Secondo quanto si apprende da fonti del ministero della Giustizia, l'intervento dell'esecutivo non è contro Marco Cappato, ma riguarda la legittimità della norma sull'istigazione al suicidio. Secondo il ministero, è possibile un'interpretazione della norma che sia rispettosa dei principi costituzionali, che il tribunale di Milano ha ritenuto messi in discussione. La dichiarazione di incostituzionalità della norma potrebbe infatti lasciare impunite condotte che nulla hanno a che fare con la tematica del rispetto delle volontà dei malati terminali.

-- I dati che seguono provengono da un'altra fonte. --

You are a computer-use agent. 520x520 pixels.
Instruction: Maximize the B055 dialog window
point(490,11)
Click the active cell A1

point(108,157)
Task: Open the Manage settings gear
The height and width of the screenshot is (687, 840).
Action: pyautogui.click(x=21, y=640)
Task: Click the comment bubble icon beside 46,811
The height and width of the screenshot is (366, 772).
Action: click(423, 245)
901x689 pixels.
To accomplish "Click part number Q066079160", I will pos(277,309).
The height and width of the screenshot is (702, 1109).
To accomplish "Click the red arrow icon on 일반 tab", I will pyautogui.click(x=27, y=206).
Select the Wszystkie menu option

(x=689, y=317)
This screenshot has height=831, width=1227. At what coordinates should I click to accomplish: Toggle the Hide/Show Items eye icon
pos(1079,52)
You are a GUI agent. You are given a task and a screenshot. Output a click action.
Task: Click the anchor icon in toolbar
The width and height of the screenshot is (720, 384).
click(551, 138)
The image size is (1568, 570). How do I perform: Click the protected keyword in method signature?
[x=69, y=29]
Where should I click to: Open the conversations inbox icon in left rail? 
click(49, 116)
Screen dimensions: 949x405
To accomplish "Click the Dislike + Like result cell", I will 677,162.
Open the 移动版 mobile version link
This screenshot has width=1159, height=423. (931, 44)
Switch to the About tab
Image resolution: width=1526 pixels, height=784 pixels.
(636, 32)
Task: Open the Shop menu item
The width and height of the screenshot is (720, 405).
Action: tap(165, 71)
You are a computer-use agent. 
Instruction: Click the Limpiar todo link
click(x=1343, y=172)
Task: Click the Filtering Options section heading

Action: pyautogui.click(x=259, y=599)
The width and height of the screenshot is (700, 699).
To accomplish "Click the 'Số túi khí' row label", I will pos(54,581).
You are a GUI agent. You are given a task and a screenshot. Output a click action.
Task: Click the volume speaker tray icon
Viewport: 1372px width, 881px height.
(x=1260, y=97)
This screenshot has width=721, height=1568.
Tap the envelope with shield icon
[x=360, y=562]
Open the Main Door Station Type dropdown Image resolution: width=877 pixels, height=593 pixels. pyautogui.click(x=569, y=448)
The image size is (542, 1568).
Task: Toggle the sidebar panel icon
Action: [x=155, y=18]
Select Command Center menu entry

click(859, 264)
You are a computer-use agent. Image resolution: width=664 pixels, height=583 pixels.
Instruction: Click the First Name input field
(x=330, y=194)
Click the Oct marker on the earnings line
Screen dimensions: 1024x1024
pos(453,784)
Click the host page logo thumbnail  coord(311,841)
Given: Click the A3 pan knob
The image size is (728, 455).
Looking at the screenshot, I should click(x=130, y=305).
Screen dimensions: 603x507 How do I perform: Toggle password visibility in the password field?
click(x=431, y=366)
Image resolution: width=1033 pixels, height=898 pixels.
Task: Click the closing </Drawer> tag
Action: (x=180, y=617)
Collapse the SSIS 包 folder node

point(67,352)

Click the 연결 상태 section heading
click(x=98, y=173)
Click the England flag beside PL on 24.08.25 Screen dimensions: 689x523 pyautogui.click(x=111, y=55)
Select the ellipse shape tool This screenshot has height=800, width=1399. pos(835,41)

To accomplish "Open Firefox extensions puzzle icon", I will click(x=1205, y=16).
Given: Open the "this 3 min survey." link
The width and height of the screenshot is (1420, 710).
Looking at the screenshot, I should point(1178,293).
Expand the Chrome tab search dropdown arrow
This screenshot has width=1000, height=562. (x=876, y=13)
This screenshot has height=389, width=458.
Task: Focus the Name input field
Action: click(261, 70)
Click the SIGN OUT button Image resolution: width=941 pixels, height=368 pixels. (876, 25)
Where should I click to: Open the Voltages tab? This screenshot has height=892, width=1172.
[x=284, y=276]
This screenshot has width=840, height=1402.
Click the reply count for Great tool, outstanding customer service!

"La scelta del governo è, oltre che del tutto legittima, anche pienamente politica, visto che l'esecutivo avrebbe potuto altrettanto legittimamente agire in senso opposto e raccogliere l'appello lanciato da giuristi come Paolo Veronesi, Emilio Dolcini, Nerina Boschiero, Ernesto Bettinelli e sottoscritto da 15.000 cittadini, che chiedevano di non intervenire a difesa della costituzionalità di quel reato", commenta l'avvocato Filomena Gallo, coordinatore del collegio di difesa di Cappato. "Prendo anche atto della richiesta di costituzione in giudizio di una serie di organizzazioni e gruppi che sempre si sono distinti per aver avversato in ogni modo il riconoscimento del diritto alla libertà e responsabilità individuale fino alla fine della vita", prosegue il legale.

Il Centro studi Livatino ha annunciato di aver depositato un atto di intervento nel giudizio a firma del proprio presidente, Mauro Ronco. "Il nostro obiettivo non cambia – conclude Gallo – vogliamo far prevalere, contro la lettera del codice penale del 1930, i principi di libertà e autodeterminazione riconosciuti dalla Costituzione italiana e dalla Convezione europea dei diritti umani, nella convinzione che Fabiano Antoniani avesse diritto a ottenere in Italia il tipo di assistenza che, a proprio rischio e pericolo, ha dovuto andare a cercare all'estero".

"Provo rabbia per quello che è un ritorno indietro di 80 anni, ma io spero e penso che ci siano tra i giudici della Corte Costituzionale delle menti illuminate che sappiano giudicare, perché la libertà per ognuno di decidere fino alla fine della vita deve essere preservata", è il commento di Mina Welby. La co-presidente dell'Associazione Luca Coscioni ricorda che "Ci sono situazioni, come quella di Fabiano Antoniani, in cui non si ha scelta. Cappato lo ha aiutato, così come ho fatto io con altre persone, e lo rifarei. La scelta dell'esecutivo, dice, "ci fionda indietro di anni", ma in vista del procedimento di fronte alla Consulta, "cerco di essere fiduciosa", spiega, "anche perché i pubblici ministeri di Milano si sono espressi molto chiaramente a favore di Cappato".

Per il deputato della Lega Alessandro Pagano la decisione del governo è "legittima e sacrosanta" perché "l'aiuto al suicidio era reato nel 1930 e lo sarà anche nel 2030". Nicola Fratoianni di Liberi e Uguali al contrario bolla la scelta dell'esecutico come "un atto ipocrita, soprattutto alla luce dell'introduzione della legge sul fine vita" e che "ha tanto il sapore della battaglia sulla pelle di chi non c'è più".